The only terrestrial tortoise east of the Mississippi River, the gopher tortoise inhabits sandhill oak forests, pine flatwoods, oak hammocks, and beach scrub forests from South Carolina to Florida and west to Louisiana.
Its dark brown to grayish black shell is often worn smooth from entering and exiting burrows, which the tortoise digs with heavily clawed front legs. Its hind legs are stumpy and elephantine. As long as 46 feet, the burrows protect the inhabitant from fluctuations in humidity and temperature.
Many other species use gopher tortoise burrows, including the eastern indigo snake, Florida mouse, gopher frog and a number of insects.
Emerging to bask in the sun and feed on grass and leaves, gopher tortoises often leave grazing paths around their burrow's entrance. They mate in the spring, between April and July, and lay 2 to 7 eggs in a shallow pit.
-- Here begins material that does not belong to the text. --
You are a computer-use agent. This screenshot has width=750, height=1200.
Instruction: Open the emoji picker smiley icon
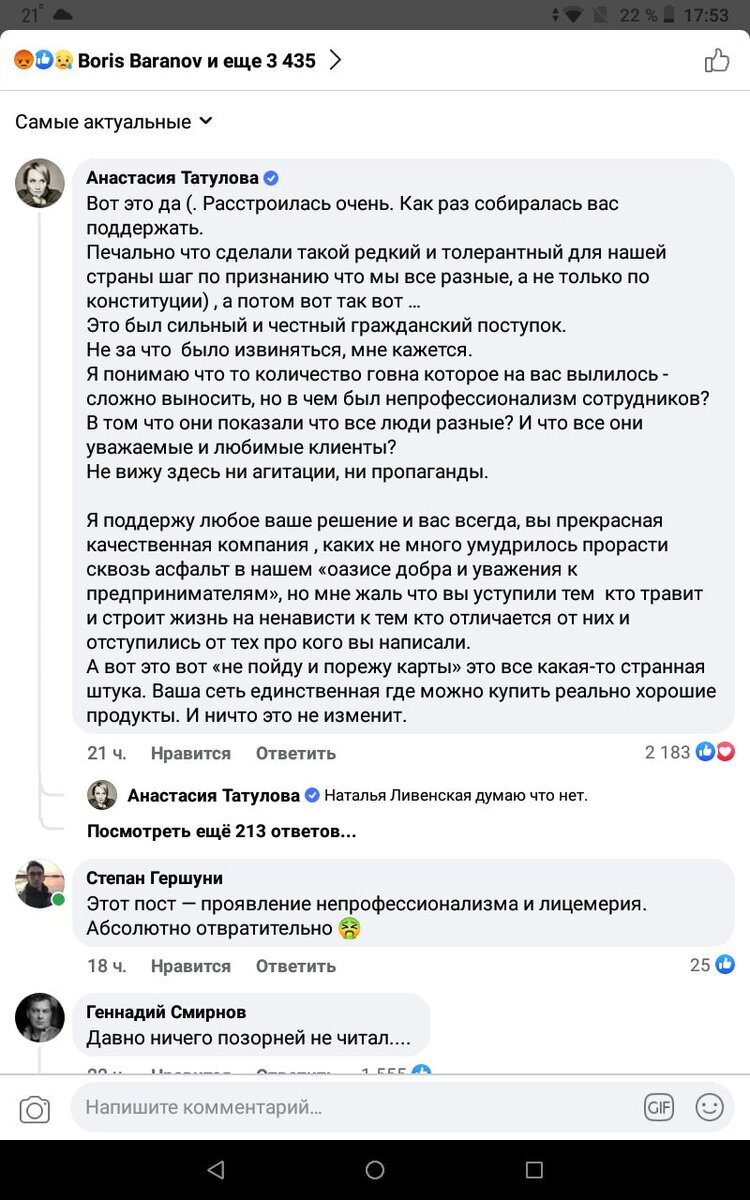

Unfortunately, nest predation by armadillos, raccoons, skunks, and foxes is a serious problem.
It is estimated that less than 6 percent of eggs laid grow to tortoises that survive one year. Those that survive to hatch begin excavating their own burrows almost immediately. Their shells harden around 5 to 7 years of age, and they reach sexual maturity around 20 years.
Experiencing an 80 percent decline in the last 100 years, the gopher tortoise has been nearly extirpated in parts of its range. The largest and healthiest remaining populations are in Georgia and Florida. The main threat to the species is habitat loss and degradation as natural areas are converted to agricultural and residential uses.